While background estimation can be performed in several ways, the subject disclosure focuses on approaches that construct statistical models describing background pixel behavior. According to this approach, a statistical model (e.g., a parametric density model such as a Gaussian Mixture Model, or a non-parametric density model such as a kernel-based estimate) describing the historical behavior of values for each pixel is constructed and updated continuously with each incoming frame at a rate controlled by a predetermined learning rate factor. Foreground detection is performed by determining a measure of fit of each pixel value in the incoming frame relative to its corresponding constructed statistical model: pixels that do not fit their corresponding background model are considered foreground pixels, and vice versa. The main limitation of this approach is that the choice for a learning rate involves a tradeoff between how fast the model is updated and the range of speed of motion that can be supported by the model. Specifically, too slow a learning rate would mean that the background estimate cannot adapt quickly enough to fast changes in the appearance of the scene (e.g., changes in lighting, weather, etc.); conversely, too fast a learning rate would cause objects that stay stationary for long periods (relative to frame rate and learning rate) to be absorbed into the background estimate.
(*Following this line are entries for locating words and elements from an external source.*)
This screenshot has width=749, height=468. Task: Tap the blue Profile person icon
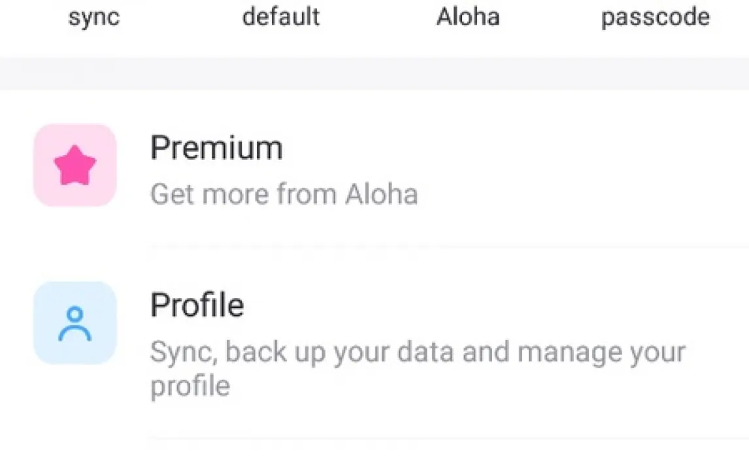[75, 324]
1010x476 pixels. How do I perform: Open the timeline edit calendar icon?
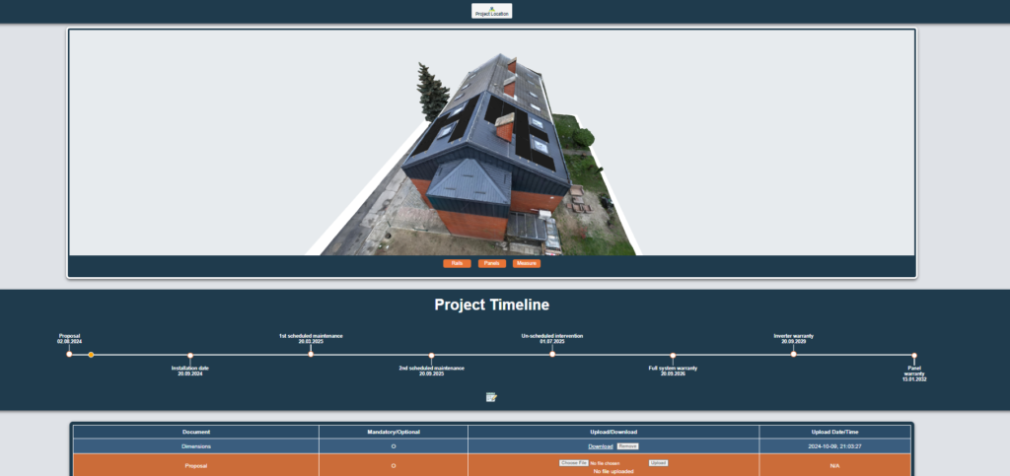pos(491,397)
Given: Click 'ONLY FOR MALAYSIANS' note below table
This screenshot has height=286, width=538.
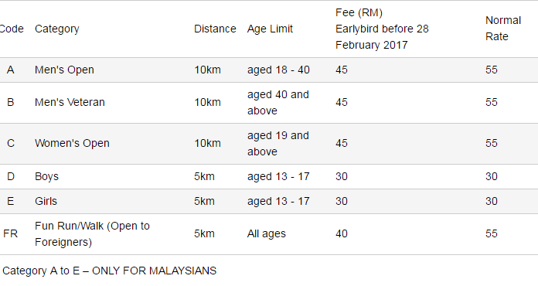Looking at the screenshot, I should (x=155, y=271).
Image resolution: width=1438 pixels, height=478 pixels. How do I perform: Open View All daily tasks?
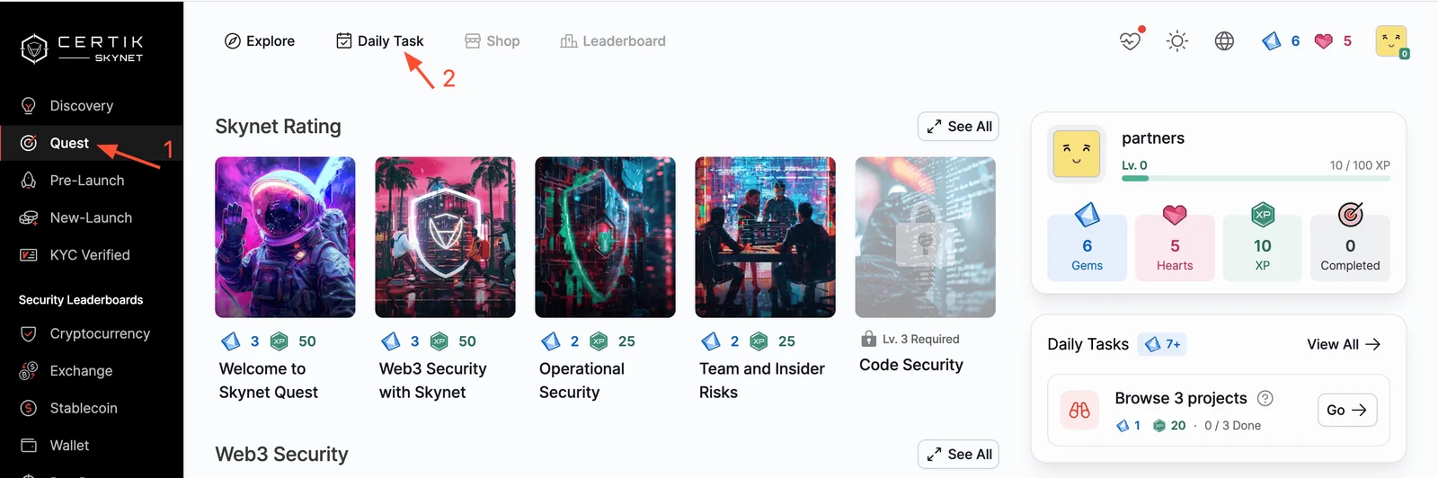point(1344,344)
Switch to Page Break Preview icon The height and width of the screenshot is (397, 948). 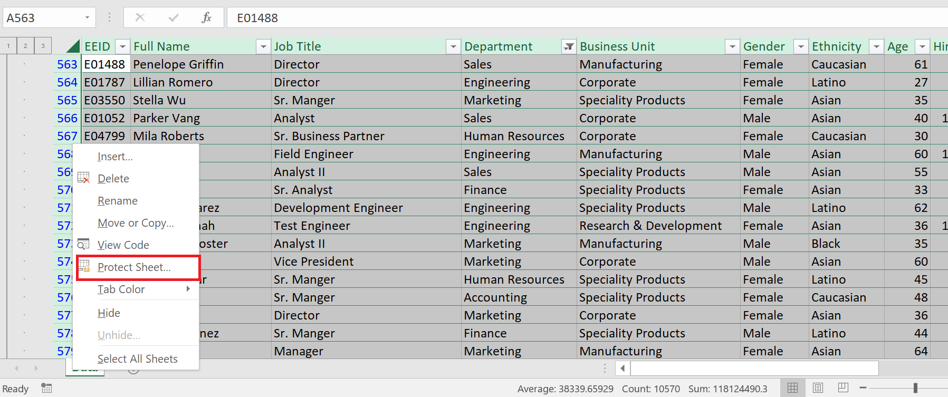point(843,388)
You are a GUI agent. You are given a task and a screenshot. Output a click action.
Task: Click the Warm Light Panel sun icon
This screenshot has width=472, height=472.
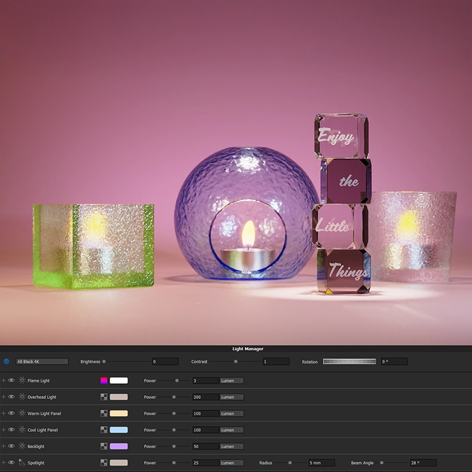click(x=21, y=413)
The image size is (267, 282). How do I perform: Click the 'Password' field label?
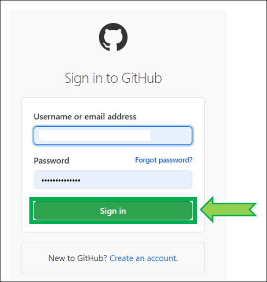click(51, 161)
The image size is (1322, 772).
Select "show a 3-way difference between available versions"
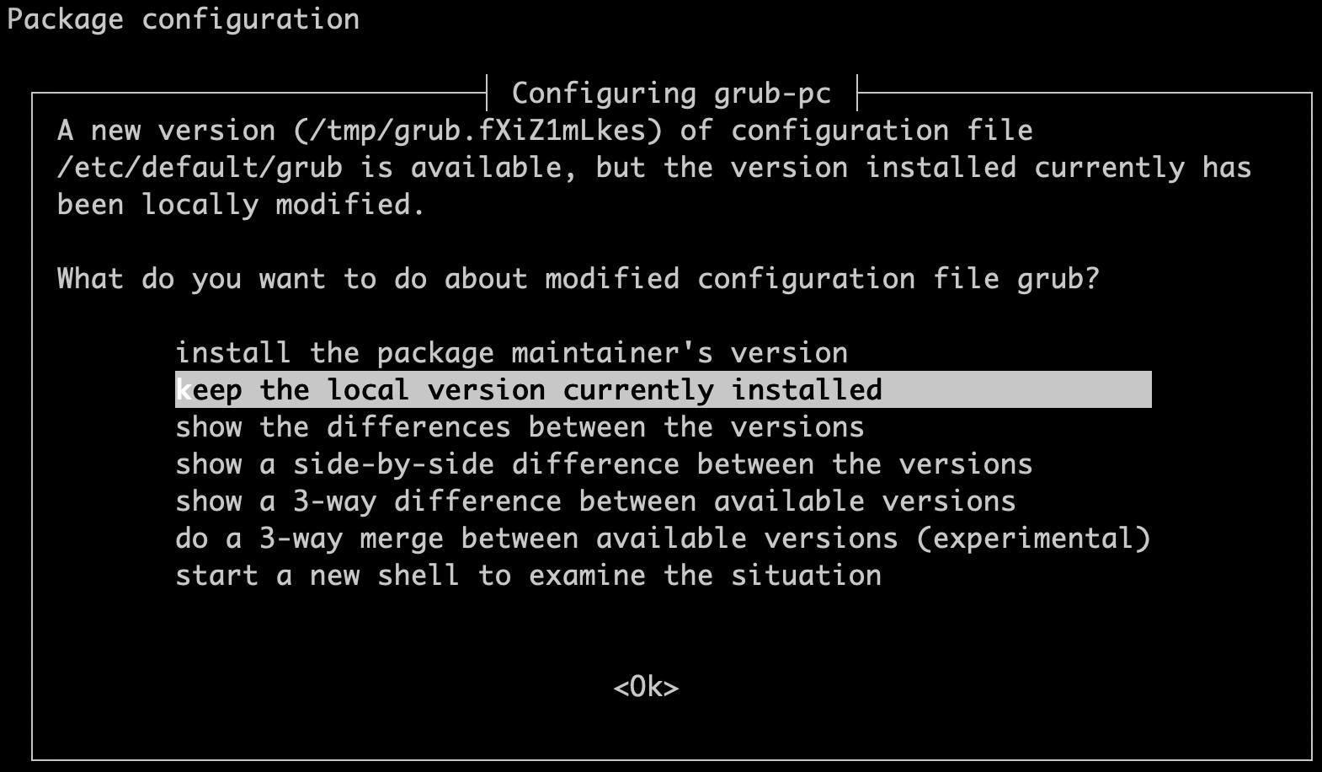[x=594, y=501]
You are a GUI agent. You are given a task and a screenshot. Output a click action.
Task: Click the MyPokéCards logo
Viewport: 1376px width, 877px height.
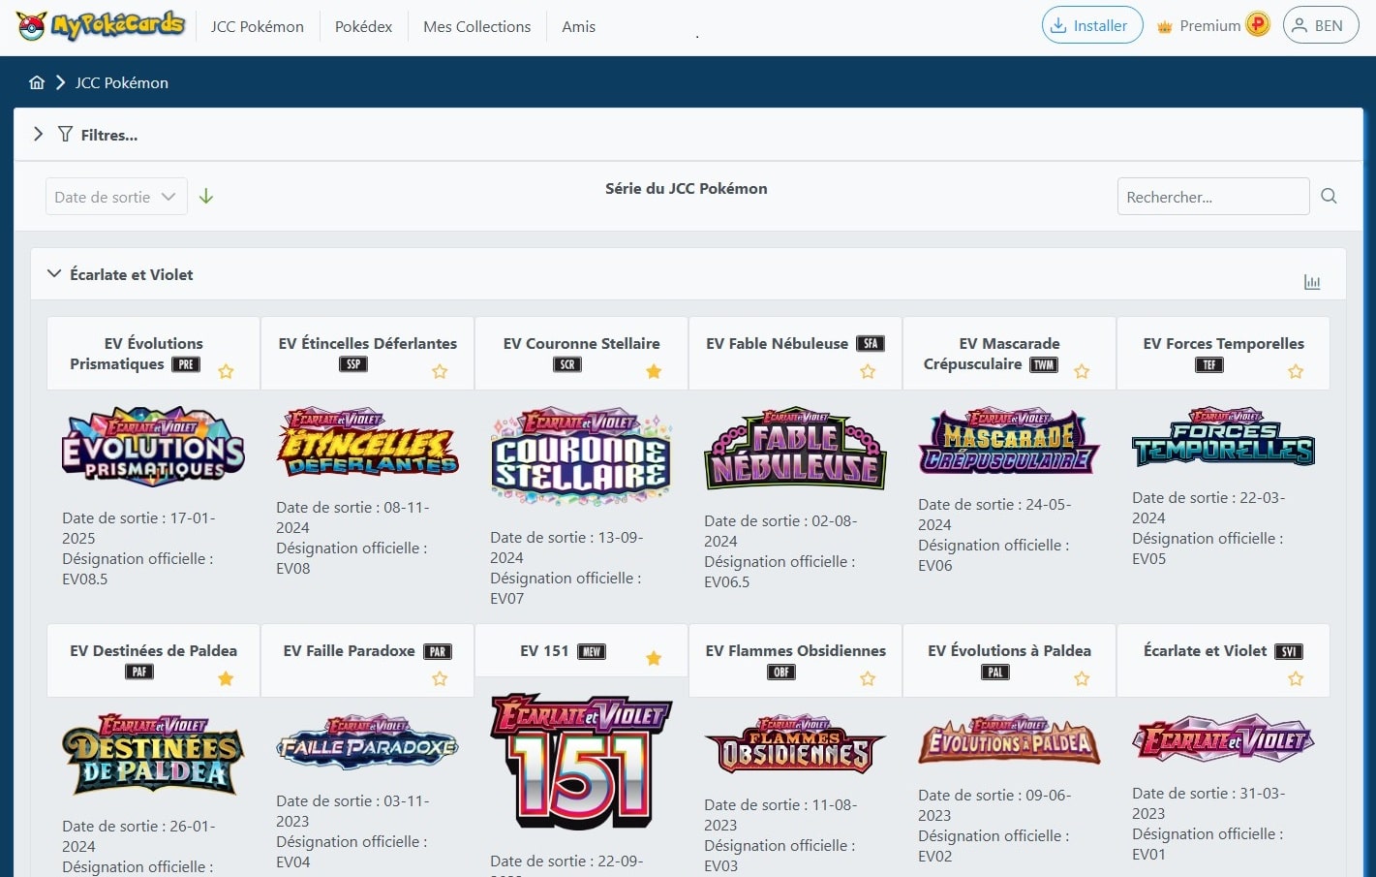coord(101,26)
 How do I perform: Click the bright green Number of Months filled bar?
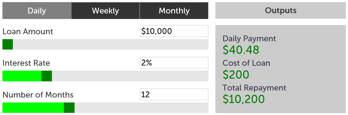click(33, 108)
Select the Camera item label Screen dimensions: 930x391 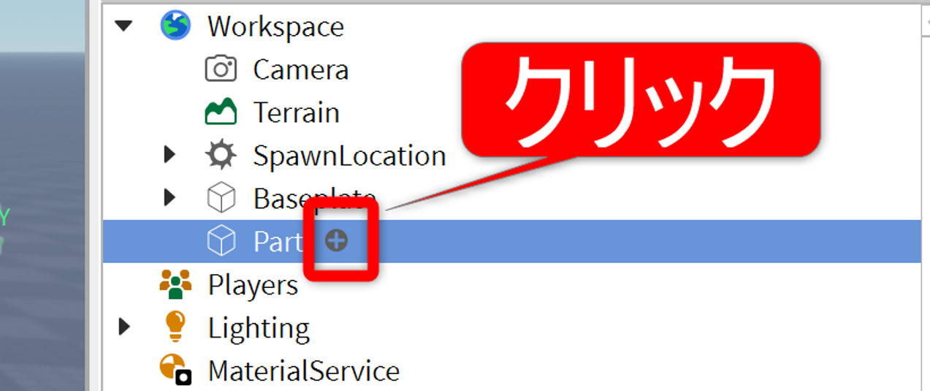pos(301,70)
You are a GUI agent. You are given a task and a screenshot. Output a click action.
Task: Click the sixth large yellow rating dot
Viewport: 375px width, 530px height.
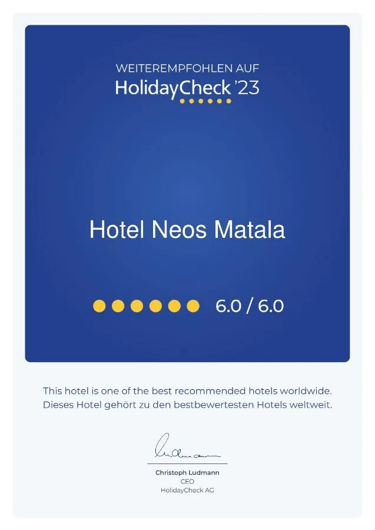pos(193,306)
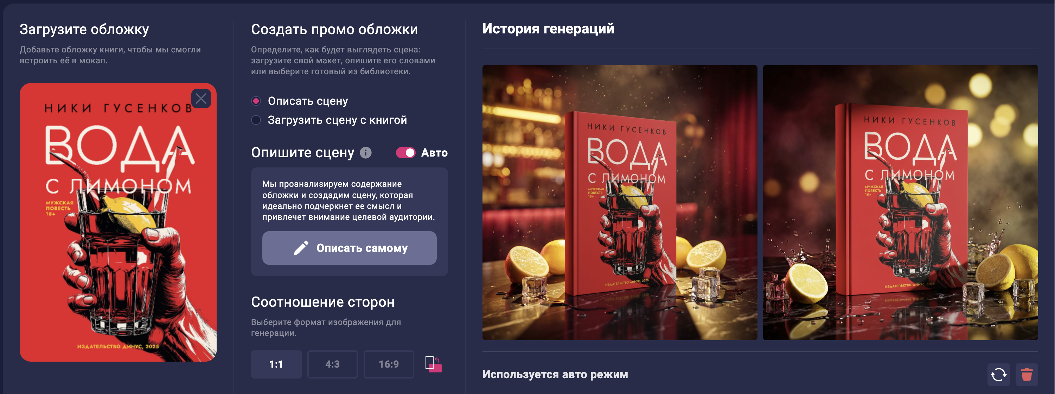The image size is (1055, 394).
Task: Choose the 4:3 aspect ratio
Action: click(333, 364)
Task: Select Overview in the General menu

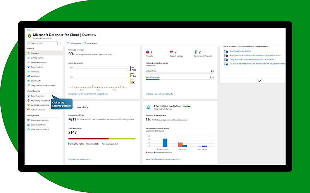Action: click(x=35, y=53)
Statistical modeling of historical behavior of pixel values is often used as a method for background estimation that is more robust than other adaptive methods such as temporal frame averaging, which, while less computationally intensive, are incapable of supporting wide ranges of speeds of motion, or accurately describing background images when the distribution of its pixel values is not unimodal.
Thus a main weakness of traditional model-based background estimation algorithms is that the learning parameter a has to be carefully selected for the expected range of object velocity in the scene relative to the frame rate. As noted above, too slow a learning rate would mean that the background estimate cannot adapt quick enough to fast changes in the appearance of the scene, and too fast a learning rate would cause objects that stay stationary for long periods (relative to the frame rate and the learning rate) to be absorbed into the background estimate.
With reference to FIG. 1, a traditional process for background estimation and updating, and foreground detection is illustrated. This prior art system 10 utilizes video data from a plurality of frames including a set of precedent frames 12 (Ft−1 - Ft−4) to establish a background model BGt of 14. A current frame Ft 16 is provided to the fit test module 18 along with a background model 14 to generate the current foreground mask FGt 20. The background model BGt, along with frame Ft are input to the model update module 24, i.e., BGt+1 22, is generated by background model update module 24 with only inputs from the current background model 14 and the current frame 16. It is noteworthy that the current foreground mask 20 is not employed by the background update module 24 to generate the next subsequent background model 22. The background models 14, 22 are sets of pixel-wise statistical models, the foreground mask is a binary image representation, and the frames 12, 16 are grayscale/color images.
There is thus a need for improved methods and systems for background estimation from video image data which quickly responds to variations in the background such as environment changes or lighting changes, while avoiding the problem of absorbing foreground objects into the background estimation model. More particularly, such systems and methods would compose a background model of a different statistical model for each pixel wherein each pixel-based statistical model is updated only when that particular pixel does not contain a foreground object.
The terms “background image” or “estimated background” refer to an image having the same pixel dimensions as the current frame. The background image contains a current estimate of a background in the form of pixel-wise statistical models of the historical values of every pixel (e.g., a mixture of Gaussians). These statistical models are maintained throughout the duration of the foreground detection task and updated with every incoming frame. In order to convert this pixel-wise model set to an image representation, single values representative of the distribution can be selected. For example, each pixel value in the background frame may be assigned a value equal to the weighted sum of means of the individual Gaussian components. In another embodiment, the mode, the median, or more generally, a statistic representative of the distribution can be used.
The terms “foreground image” and/or “foreground mask” refer to a classification mask, such as, for example, a binary mask, with pixel values equal to one (1) at coordinates corresponding to a location of a detected foreground pixel. It should be noted that alternative labeling and/or representations of the foreground mask can be used, as long as pixel values corresponding to the detected foreground object have a label that distinguishes it from the background.